Logs and metrics from customer's applications are instrumented (one time setup) to send data to CloudAEye SaaS. The data is sent over HTTPS. For examples, refer to Logs Agent and Configure Log Streaming to learn more.

Integrations: AWS Services

CloudAEye provides mechanism to collect AWS services logs and metrics. This is an optional feature that customer may configure. This integration makes logs and metrics collection, storing and analysis of the time-series data easier for customer's distributed cloud applications. Refer to AWS Services Introduction to learn more.

SaaS Services

In CloudAEye SaaS, customer may create one or more backing stores for logs and metrics service. For an example, refer to Create a Logs Service to learn more. The collected logs and metrics data is stored in such a seperate dedicated instance. This ensures data isolation and no single point of failures.

CloudAEye Traces Analyzer supports AWS X-Ray and can automatically detect anomalies. The collected trace data is stored in seperate stores.


User is given access to dashboards for viewing and management of application data and analysis. For an example, refer to View Logs to learn more.


CloudAEye SaaS uses the API-first approach with a micro-services architecture. All services are backed by REST APIs. All clients (ex. Console, CLI) communicates over the REST APIs.

Command-Line Interface (CLI)

CloudAEye (caeops) is a command-line interface for power users. Refer to CLI Reference Guide to learn more.

Data Pipelines

Data pipeline provides continuous access to logs, metrics and traces to AI/ML models for analysis.

Anomaly Detection

The AI-powered services analyzes logs, metrics and traces data and detects and automatically surfaces anomalous customer services. For an example, refer to View Logs Anomaly to learn more.

Root-cause Analysis

The AI models provides all contextual informaton and root-cause analystis to reduce MTTR (mean time to repair).

AEye Assistant

This provides a conversational generative AI interface to make observability human-readable. One can use natural langueage queries to their observability data. Refer to AEye Assistant for more details.

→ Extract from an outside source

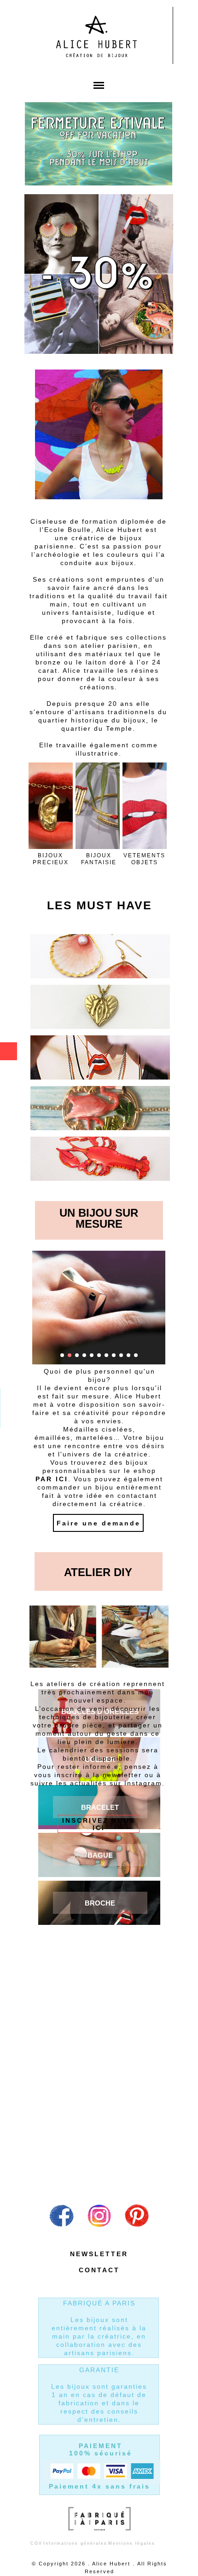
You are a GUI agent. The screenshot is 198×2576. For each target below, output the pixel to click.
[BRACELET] (100, 1807)
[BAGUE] (100, 1855)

Customer may configure and receive alerts. Refer to Alerts to learn more.


Out-of-the-box notification delivers email, SMS, Slack, AWS SNS and webhook based alerts when an incident in production is detected. Customer may configure a Notification Channels.


CloudAEye developed few plugins/apps to deliver integrations. This include Slack app for delivering notification to Slack, Jira app to deliver productivity improvements for Jira cloud service and GitHub app for delivering historical contextualization related to code change.

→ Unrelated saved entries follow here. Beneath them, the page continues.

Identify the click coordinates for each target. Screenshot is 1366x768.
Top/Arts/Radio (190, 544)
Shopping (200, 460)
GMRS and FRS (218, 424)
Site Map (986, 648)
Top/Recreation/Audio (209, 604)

CloudAEye supports tiered storage and policy based management of data aging. User can store data in Hot, UltraWarm and Cold storage and can use a policy to gradually move data and eventually delete it.


Billing service provides invoices to customer and detailed information and projection of customer billing.

Key Capability

Semantic Observability

CloudAEye observability is designed to be proactive and less noisy. The SaaS services automatically analyze an anomaly and identifies what is not working. The problem is contextualized from all available data (ex. logs, metrics, traces, tickets, code changes, deployments, chats, etc.) and a hypothesis about it is generated. The automated analysis quickly identifies why a customer’s service is broken, annotates the service in a dependency graph and enables the customer to test fixes rapidly.